The way he laughs freeze-dries her—you could just see that—just nails her to the spot, her face turned as white as first-date panties—even in the dark we could all see that—and she just turns and runs while he stands there grinning. Chilly.

Tough mother.

After that I made his acquaintance, talked to him once in a while. We got to be friends.

He had this old Studebaker Lark he fixed up so he could remove the steering wheel and steer with a control stick between his knees. His brothers helped him engineer the car in the body shop they were partners with their dad in.

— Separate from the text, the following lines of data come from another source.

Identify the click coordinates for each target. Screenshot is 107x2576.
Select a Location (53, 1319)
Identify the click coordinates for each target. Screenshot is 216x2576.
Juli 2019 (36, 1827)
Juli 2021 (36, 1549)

We’d get some unsuspecting dude in the car on the pretext of cruising and slamming down some cans of Drewrys, and after we’d killed a six-pack or two, head out west on Lincolnway out toward the airport where the houses thin out and the cornfields start. When we reached the country, right before the airport, Bud would get the Lark up to about eighty-five which was top end. They shoulda named that car the Cocker Spaniel it was such a pooch. Hell, the real lark, the bird, could outfly it with one wing broke. We always let the new guy sit in the front with Bud and I’d sit in the back. We’d roll down all the windows for effect, have the wind screaming in and Bud would start weaving back and forth crisscrossing the center line. He’d say he was dizzy, felt like passing out. All of a sudden, he’d pluck the wheel loose and hand it to the guy saying, “Oh, man, I’m going out. It’s all black. Here—you drive.” He’d punch the gas pedal down all the way as he slumped forward.

***

I parked the car about a block from Bud’s apartment and smoked four or five cigarettes. Different people strolled by giving me the once-over so I decided to go ahead and pick him up, ready or not. Turns out he’d been waiting for me.